SOURCE —
begin

Skip to main content

Apache Arrow

loaders.gl is adding support for Apache Arrow as its standard in-memory representation of tables.

loaders.gl provides an ArrowLoader and an ArrowWriter that load and write Arrow files.

An increasing subset of tabular loaders can parse various formats directly into in-memory Arrow tables, and writers can write in-memory Arrow tables to those formats.

Apache Arrow JS library

To work effectively with in-memory Apache Arrow data, a library is needed, and loaders.gl integrates with the official Apache Arrow JS apache-arrow package.

A subset of modules that import the Apache Arrow JS library:

  • @loaders.gl/arrow
  • @loaders.gl/geoarrow
  • @loaders.gl/parquet
  • @loaders.gl/schema
  • @loaders.gl/schema-utils

Apache Arrow JS versions

Currently, all loaders.gl modules that use Apache Arrow are designed to work with:

  • apache-arrow: ">= 17.0.0"

These semver specifications are designed to deduplicate: if the application specifies an apache-arrow version that satisfies the version condition, all the loaders.gl modules should be linked with that library. This allows applications to control which Arrow version they want to have installed by adding a specific version to their own package.json dependencies section.

Note that future loaders.gl versions may drop support for older versions if compatibility issues require it.

With a clean install (rm -rf node_modules package-lock.json yarn.lock and reinstall), the latest version of apache-arrow is automatically installed.

You may still want to specify apache-arrow explicitly in your app to avoid being pinned down by lock files etc.

end

EXCERPTED DATA —
begin

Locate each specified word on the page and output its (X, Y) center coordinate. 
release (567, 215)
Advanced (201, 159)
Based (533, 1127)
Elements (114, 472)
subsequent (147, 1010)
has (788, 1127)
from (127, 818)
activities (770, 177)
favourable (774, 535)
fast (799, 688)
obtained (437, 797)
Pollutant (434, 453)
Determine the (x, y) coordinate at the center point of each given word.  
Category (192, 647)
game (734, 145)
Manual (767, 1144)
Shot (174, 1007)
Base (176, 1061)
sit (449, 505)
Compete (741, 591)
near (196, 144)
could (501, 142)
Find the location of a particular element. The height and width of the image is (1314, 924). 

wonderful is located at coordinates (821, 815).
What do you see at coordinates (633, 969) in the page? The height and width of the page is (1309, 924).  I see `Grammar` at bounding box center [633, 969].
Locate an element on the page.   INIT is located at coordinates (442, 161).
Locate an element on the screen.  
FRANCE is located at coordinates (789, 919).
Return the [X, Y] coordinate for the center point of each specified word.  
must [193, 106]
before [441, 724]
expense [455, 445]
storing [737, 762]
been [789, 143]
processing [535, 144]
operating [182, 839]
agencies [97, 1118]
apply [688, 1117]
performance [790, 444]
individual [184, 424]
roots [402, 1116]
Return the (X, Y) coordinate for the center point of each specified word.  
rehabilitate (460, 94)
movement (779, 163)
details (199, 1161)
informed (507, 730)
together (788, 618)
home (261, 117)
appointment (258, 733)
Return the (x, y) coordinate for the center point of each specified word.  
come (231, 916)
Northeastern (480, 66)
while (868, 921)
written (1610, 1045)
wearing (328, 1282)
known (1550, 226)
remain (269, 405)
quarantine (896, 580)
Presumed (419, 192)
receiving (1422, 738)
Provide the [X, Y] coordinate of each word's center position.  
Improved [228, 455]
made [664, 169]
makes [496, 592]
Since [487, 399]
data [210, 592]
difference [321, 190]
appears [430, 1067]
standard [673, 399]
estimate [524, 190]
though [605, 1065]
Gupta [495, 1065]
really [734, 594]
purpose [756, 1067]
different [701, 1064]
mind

end

PROBLEM REQUIREMENTS — From the Apache Arrow page above, transcribe word for word the passage that starts at the words "These semver specifications" and stops after the words "issues require it.".

COMPLETED TASK —
These semver specifications are designed to deduplicate: if the application specifies an apache-arrow version that satisfies the version condition, all the loaders.gl modules should be linked with that library. This allows applications to control which Arrow version they want to have installed by adding a specific version to their own package.json dependencies section.

Note that future loaders.gl versions may drop support for older versions if compatibility issues require it.